A bill now before Wyoming’s house education committee is the second part of the state’s response to a 1980 state supreme court ruling that the current system of paying for public education is unconstitutional.
‘Recapturing’ Proceeds
Written by a select legislative committee on school finance, House Bill 212 depends on the state’s “recapturing” and redistributing existing property-tax proceeds, rather than on new revenues. In addition, it rewards local efforts by guaranteeing wealthy and poor districts the same amount per pupil if their tax rates are equal.
Last November, voters paved the way for the change by approving a constitutional amendment that rolls back county school taxes by six mills and authorizes the state to increase its levy by the same amount.
At issue now is how to allocate the proceeds from the statewide property taxes. H.B. 212 would increase the amount of state aid per “classroom unit” from $43,500 to $73,000, according to Dennis J. Kane, director of communications for the state department of public instruction.
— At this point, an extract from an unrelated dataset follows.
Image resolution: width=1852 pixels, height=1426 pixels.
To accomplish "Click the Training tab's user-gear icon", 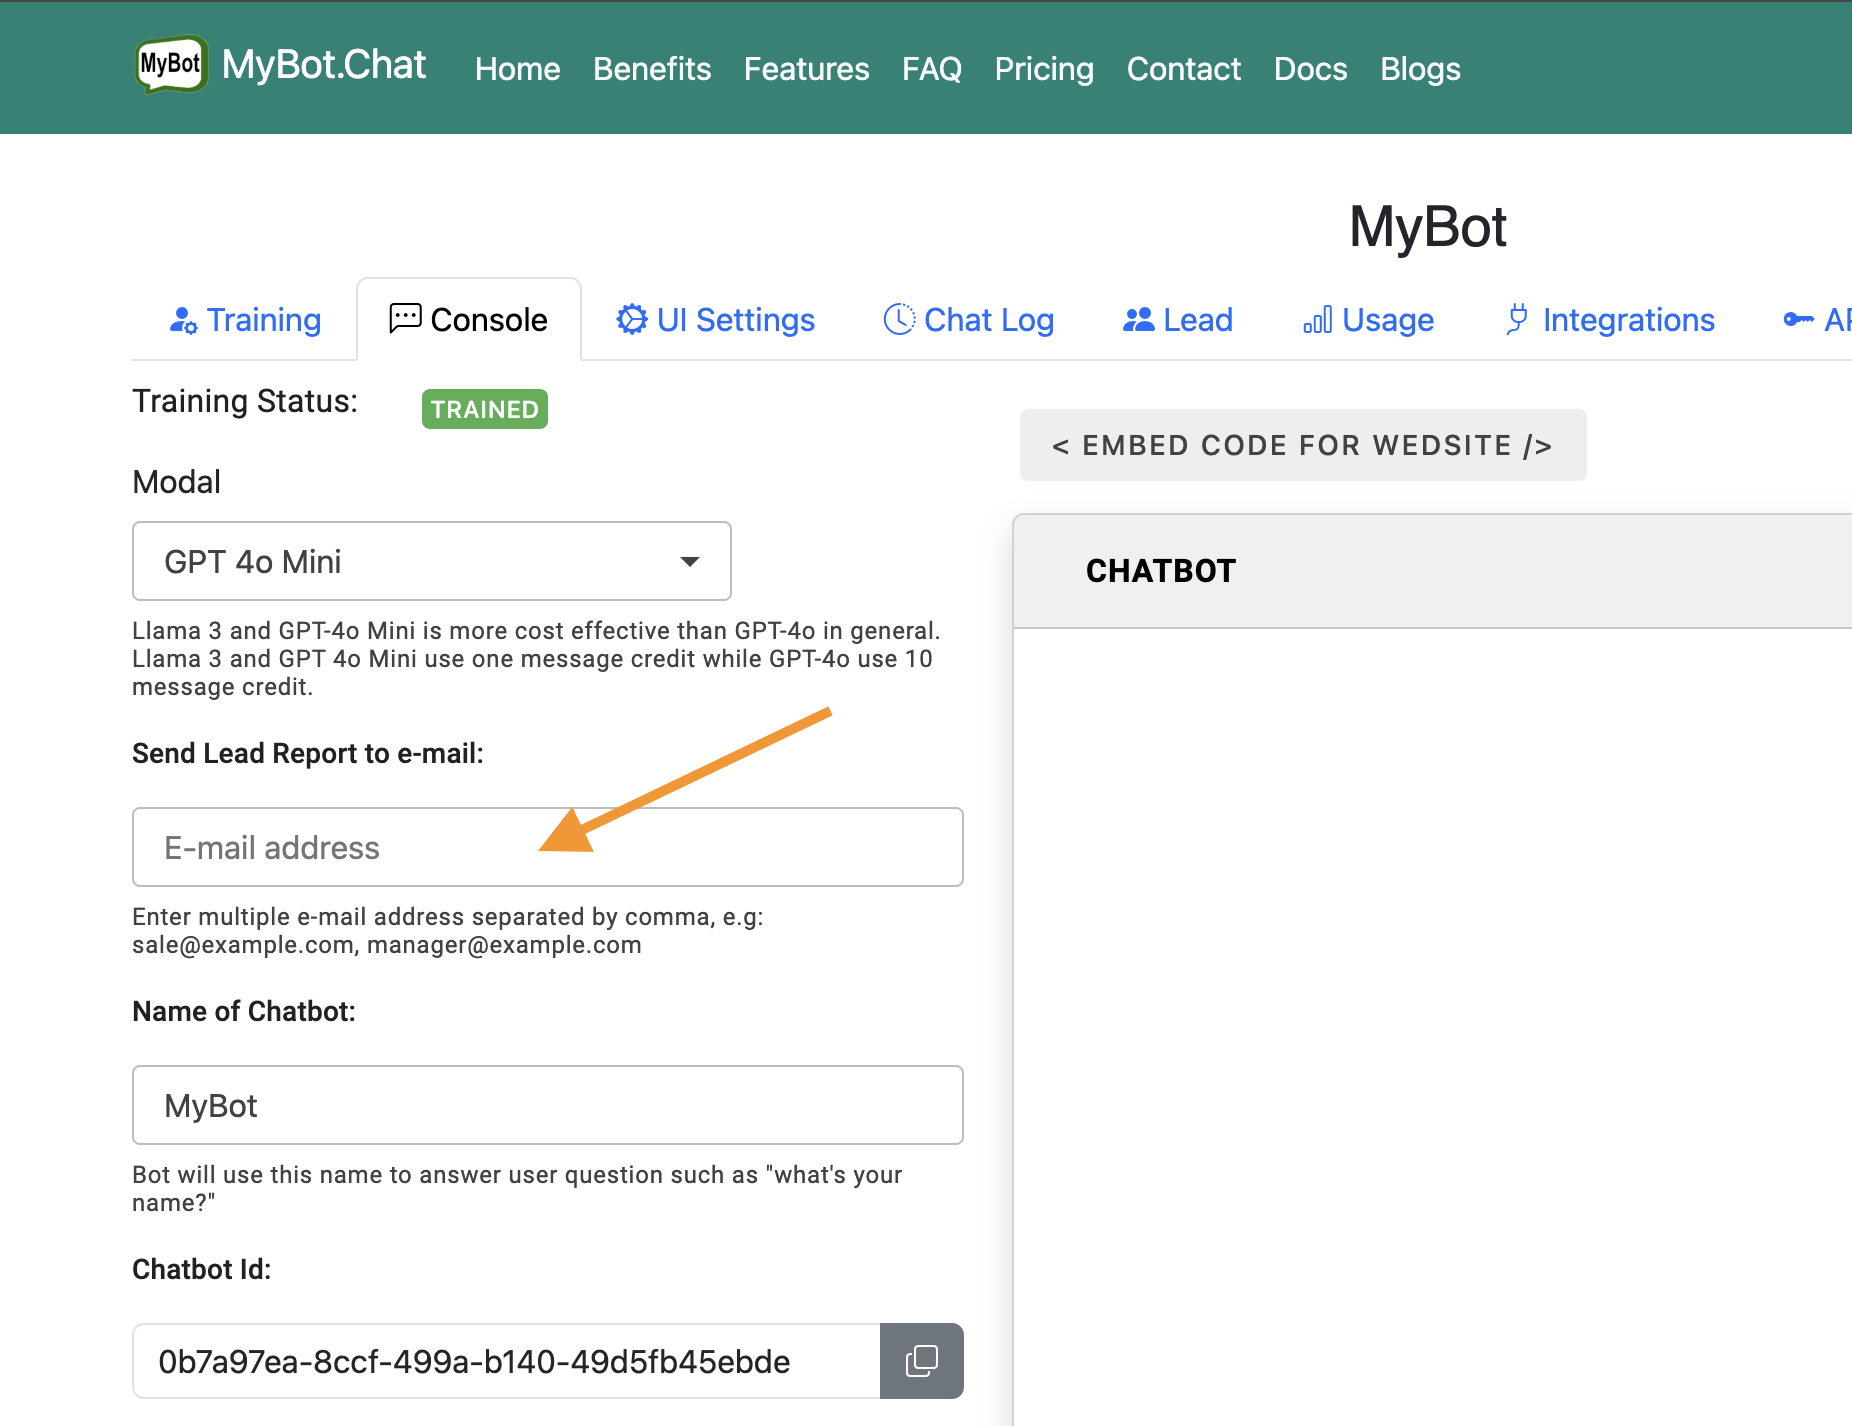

The measure would also repeal state “supplemental aid” for special education and other extra services by considering special-needs students in the regular state allocation formula.
And it would encourage the consolidation of small schools by ensuring that districts will not lose state funds if they eliminate classroom units.
Opposition to the Plan
Because agricultural and mineral lands in the largely rural state are relatively lucrative sources of property-tax revenue, school officials and legislators from some smaller districts oppose the plan.
Lynn O. Simons, state superintendent of public instruction, “was hoping for a unified front from the local school districts,” Mr. Kane said. “But he didn’t get that because some of the districts are raising concerns about the recapture provision.”
Most Would Benefit
Most of the state’s 49 school districts, particularly those in more populous areas, would benefit from the redistribution, he said, but he noted that some would lose funds.
The department of public instruction has taken no formal position on the bill yet, Mr. Kane said, but considers the issue “the most important one that will face the legislature this year.”
Meanwhile, the Tennessee legislature received a 500-page report that contends, in part, that financial inequities are at the root of inadequate schools in many districts.
The Tennessee Comprehensive Education Study, ordered last year by the legislature and carried out by a committee of 27 legislators, educators, and citizens, contends that financial disparities between districts are increasing because the state has not been able to maintain its share of support of the schools.
“The main problem is property assessment,” said William H. Payne, executive director of the study. Because of the state’s seven-year reassessment cycle, he explained, the state has no uniform way of measuring local wealth--and local wealth determines the amount of state aid collected by each school system.
Local Receipts
The state would also consider local sales-tax receipts, which make up about one-third of districts’ local-ly generated revenues, in measuring wealth, the committee said.
The wide disparities in per-pupil spending--which range from less than $600 in the poorest districts to more than $1,100 in the wealthiest--are a major barrier to the educational improvements recommended in the study and, “cannot be justified,” the committee concluded. Because taxation is outside its purview, the committee recommends that a second panel be appointed to examine ways of broadening the state’s tax base for public schools.